Parmi elles, on peut citer les sociétés qui assistent la recherche biomédicale en proposant, par exemple, des installations spécialisées, des services d’essais cliniques et des équipements et produits chimiques destinés aux tests. Les entreprises innovantes en matière d’administration des traitements, telles que les fabricants de timbres transdermiques, devraient également tirer leur épingle du jeu. En outre, lorsque l’auto-administration des médicaments est facilitée, les taux d’observance globaux s’améliorent considérablement, ce qui peut dynamiser tout un secteur. Nous nous intéressons également à des champs de l’industrie pharmaceutique moins tributaires des changements de politiques, en particulier la recherche en sciences de la vie aux niveaux universitaire et industriel – des domaines qui ne seront probablement pas affectés par le plafonnement des prix des médicaments.

Plus important, la nouvelle loi ne change rien au fait que la croissance des investissements à long terme dépend largement du modèle économique d’une entreprise et non pas de la science dont elle relève ou du climat politique dans lequel elle évolue. Maintenant que de nouveaux garde-fous ont été mis en place pour contrôler les prix, il faudra étudier de plus près les bénéfices nets en ayant à l’œil les approches innovantes alliant maîtrise des coûts et activités majeures de R&D. Il devrait être possible de conjuguer les deux et de faire profiter aux clients de prix plus avantageux. Si l’on prend l’exemple du secteur technologique, force est de constater qu’il innove de manière exponentielle depuis des années. Or, les coûts facturés à la clientèle ont nettement diminué.

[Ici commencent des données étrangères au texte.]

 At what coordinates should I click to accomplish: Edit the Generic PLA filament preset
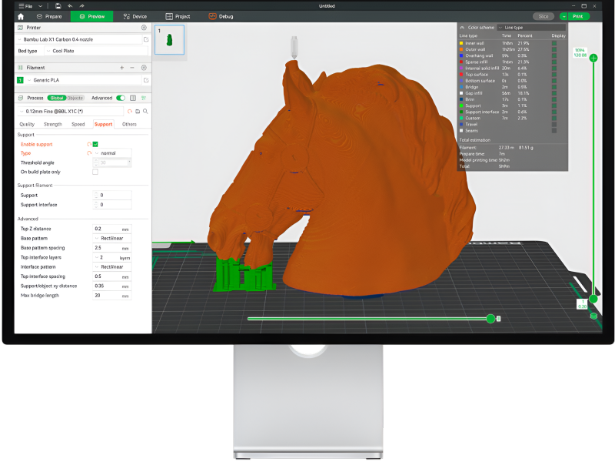coord(145,80)
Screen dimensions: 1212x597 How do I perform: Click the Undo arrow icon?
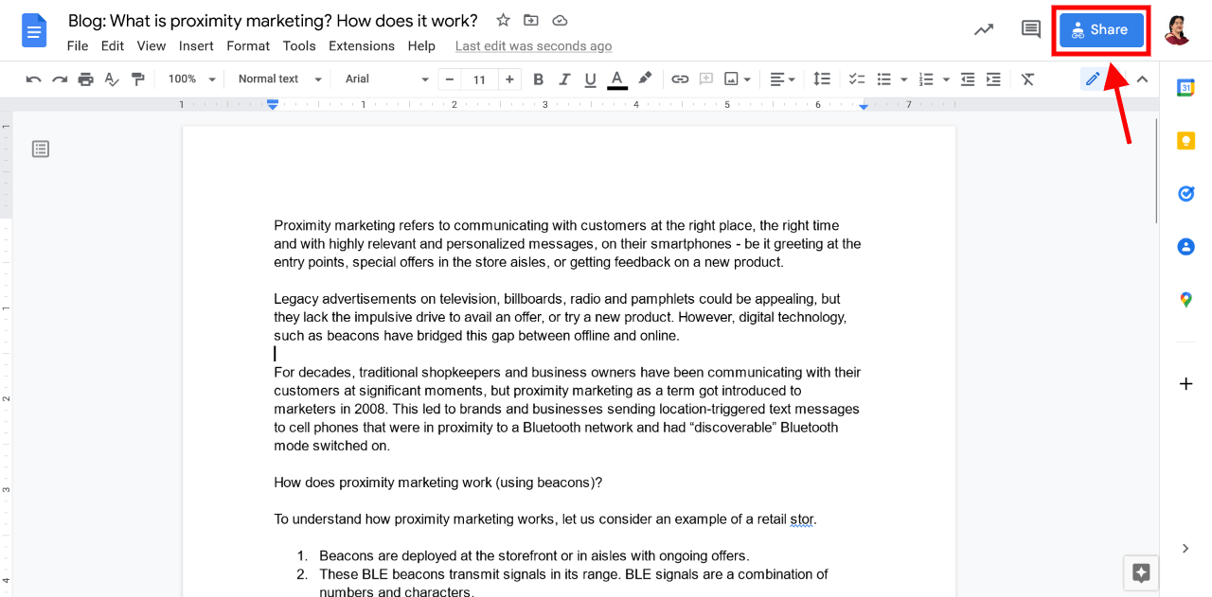click(x=34, y=79)
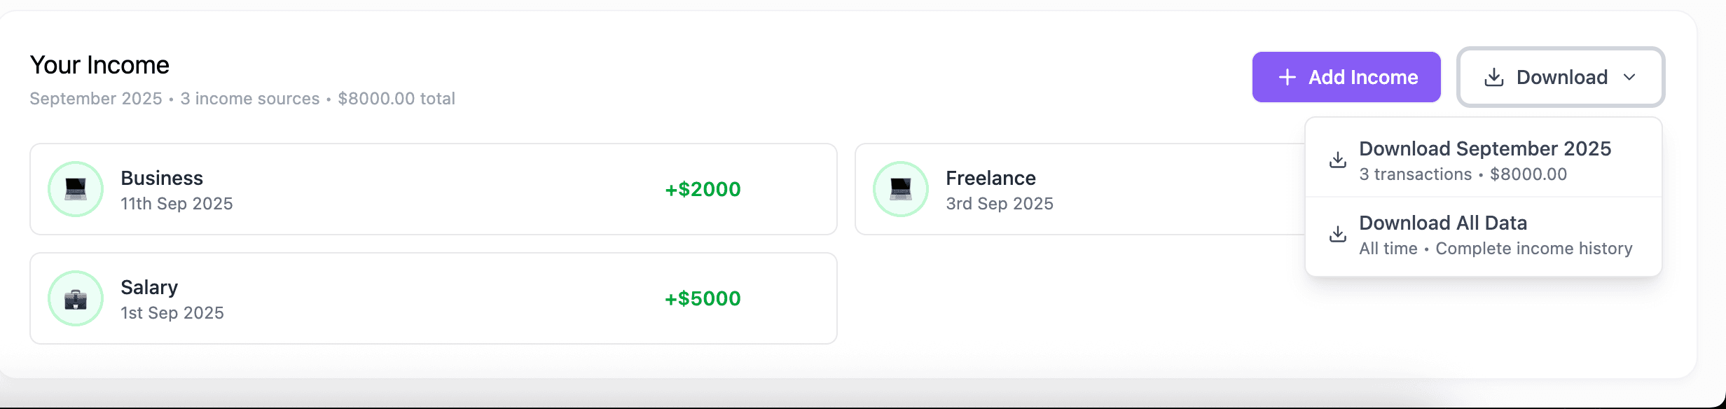This screenshot has height=409, width=1726.
Task: Click the download icon beside Download September 2025
Action: point(1337,160)
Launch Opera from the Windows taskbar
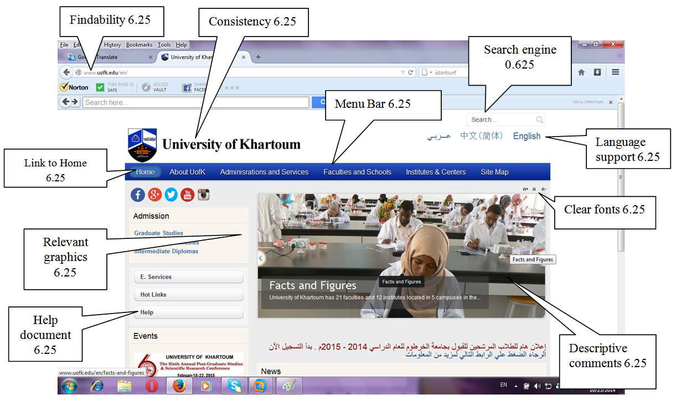The image size is (676, 402). [152, 385]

Comme pour n’importe quel secteur, lorsqu’il s’agit d’investir dans la santé, et en particulier dans le secteur pharmaceutique, tout repose sur la recherche et l’analyse. En l’occurrence, cela implique de mettre l’accent sur les entreprises de qualité raisonnablement valorisées présentant une rentabilité élevée ou croissante du capital et de solides possibilités de réinvestissement.

L’Inflation Reduction Act ne fera pas sentir pleinement ses effets avant des années, mais il n’en reste pas moins qu’à ce stade, des millions d’Américains devraient bénéficier d’un accès plus abordable à des médicaments essentiels et les budgets fédéraux d’un répit. Pour nous, cette nouvelle loi n’est pas entièrement préjudiciable aux entreprises pharmaceutiques non plus. Les sociétés qui se concentrent sur l’optimisation des bénéfices en adoptant des approches innovantes en matière de R&D devraient prospérer lorsque cette loi sera en vigueur, et les investisseurs à même de les détecter sont bien partis pour tirer parti de moteurs durables de croissance à long terme.

Les opinions ici exprimées ne sauraient être considérées comme une recommandation en vue de réaliser une quelconque transaction, un conseil en investissement ou le résultat de recherches. Elles ne reflètent pas nécessairement l’opinion de l’ensemble des équipes de gestion de portefeuille d’AB. Les opinions peuvent évoluer au fil du temps.